* _WHAT THIS TASK INVOLVES_
Reproduce the items below word for word, from their first line through the line that contains "file is located at coordinates (14, 34).", including that line.

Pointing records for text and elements
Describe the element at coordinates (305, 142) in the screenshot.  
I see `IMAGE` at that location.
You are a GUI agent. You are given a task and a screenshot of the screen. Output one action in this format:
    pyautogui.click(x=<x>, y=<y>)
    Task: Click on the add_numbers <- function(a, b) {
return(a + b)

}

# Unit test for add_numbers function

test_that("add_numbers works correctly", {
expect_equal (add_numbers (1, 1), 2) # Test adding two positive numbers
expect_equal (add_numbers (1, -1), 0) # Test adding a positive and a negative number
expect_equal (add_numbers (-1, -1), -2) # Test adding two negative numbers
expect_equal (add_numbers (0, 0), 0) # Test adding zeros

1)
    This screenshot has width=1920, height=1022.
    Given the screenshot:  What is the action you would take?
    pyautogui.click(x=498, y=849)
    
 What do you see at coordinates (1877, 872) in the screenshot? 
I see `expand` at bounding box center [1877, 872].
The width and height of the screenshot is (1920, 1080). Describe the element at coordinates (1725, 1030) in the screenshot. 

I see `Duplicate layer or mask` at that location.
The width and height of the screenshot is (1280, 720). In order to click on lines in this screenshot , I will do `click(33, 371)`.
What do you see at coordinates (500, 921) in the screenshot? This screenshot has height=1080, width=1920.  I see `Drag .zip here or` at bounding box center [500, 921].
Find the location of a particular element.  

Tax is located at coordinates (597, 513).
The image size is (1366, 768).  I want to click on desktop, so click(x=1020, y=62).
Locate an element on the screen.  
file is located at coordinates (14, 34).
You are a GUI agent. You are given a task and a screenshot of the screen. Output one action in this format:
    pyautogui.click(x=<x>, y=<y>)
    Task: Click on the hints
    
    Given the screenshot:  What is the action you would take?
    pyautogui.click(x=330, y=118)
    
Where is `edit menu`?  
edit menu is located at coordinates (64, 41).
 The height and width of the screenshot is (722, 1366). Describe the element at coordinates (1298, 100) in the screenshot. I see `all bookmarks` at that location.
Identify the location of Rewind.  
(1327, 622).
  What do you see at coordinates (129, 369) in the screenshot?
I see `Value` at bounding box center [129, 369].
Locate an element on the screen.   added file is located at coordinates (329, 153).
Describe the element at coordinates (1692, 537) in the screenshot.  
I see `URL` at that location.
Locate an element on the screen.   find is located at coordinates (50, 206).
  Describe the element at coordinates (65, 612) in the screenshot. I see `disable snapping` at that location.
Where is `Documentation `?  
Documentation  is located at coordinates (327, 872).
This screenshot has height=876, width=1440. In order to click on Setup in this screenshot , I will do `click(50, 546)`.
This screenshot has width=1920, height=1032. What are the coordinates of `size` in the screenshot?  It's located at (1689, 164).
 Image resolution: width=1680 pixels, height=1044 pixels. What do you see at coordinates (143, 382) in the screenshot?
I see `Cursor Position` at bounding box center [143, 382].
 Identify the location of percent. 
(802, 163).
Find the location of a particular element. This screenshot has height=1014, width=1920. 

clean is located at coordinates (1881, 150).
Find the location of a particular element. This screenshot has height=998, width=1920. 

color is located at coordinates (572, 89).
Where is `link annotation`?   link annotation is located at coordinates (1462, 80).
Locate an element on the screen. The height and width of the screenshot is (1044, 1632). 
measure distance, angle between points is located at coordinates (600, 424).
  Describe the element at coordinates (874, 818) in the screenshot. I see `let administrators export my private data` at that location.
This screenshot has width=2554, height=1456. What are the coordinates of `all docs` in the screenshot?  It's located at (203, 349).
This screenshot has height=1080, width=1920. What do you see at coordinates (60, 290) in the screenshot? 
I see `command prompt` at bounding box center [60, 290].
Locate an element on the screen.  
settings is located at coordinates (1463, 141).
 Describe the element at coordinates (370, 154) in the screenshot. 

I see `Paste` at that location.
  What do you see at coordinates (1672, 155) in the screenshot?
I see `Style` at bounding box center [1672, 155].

* _RESPONSE TO THE EXERCISE_
Describe the element at coordinates (305, 142) in the screenshot.  
I see `IMAGE` at that location.
You are a GUI agent. You are given a task and a screenshot of the screen. Output one action in this format:
    pyautogui.click(x=<x>, y=<y>)
    Task: Click on the add_numbers <- function(a, b) {
return(a + b)

}

# Unit test for add_numbers function

test_that("add_numbers works correctly", {
expect_equal (add_numbers (1, 1), 2) # Test adding two positive numbers
expect_equal (add_numbers (1, -1), 0) # Test adding a positive and a negative number
expect_equal (add_numbers (-1, -1), -2) # Test adding two negative numbers
expect_equal (add_numbers (0, 0), 0) # Test adding zeros

1)
    This screenshot has width=1920, height=1022.
    Given the screenshot:  What is the action you would take?
    pyautogui.click(x=498, y=849)
    
 What do you see at coordinates (1877, 872) in the screenshot? 
I see `expand` at bounding box center [1877, 872].
The width and height of the screenshot is (1920, 1080). Describe the element at coordinates (1725, 1030) in the screenshot. 

I see `Duplicate layer or mask` at that location.
The width and height of the screenshot is (1280, 720). In order to click on lines in this screenshot , I will do `click(33, 371)`.
What do you see at coordinates (500, 921) in the screenshot? This screenshot has height=1080, width=1920.  I see `Drag .zip here or` at bounding box center [500, 921].
Find the location of a particular element.  

Tax is located at coordinates (597, 513).
The image size is (1366, 768).  I want to click on desktop, so click(x=1020, y=62).
Locate an element on the screen.  
file is located at coordinates (14, 34).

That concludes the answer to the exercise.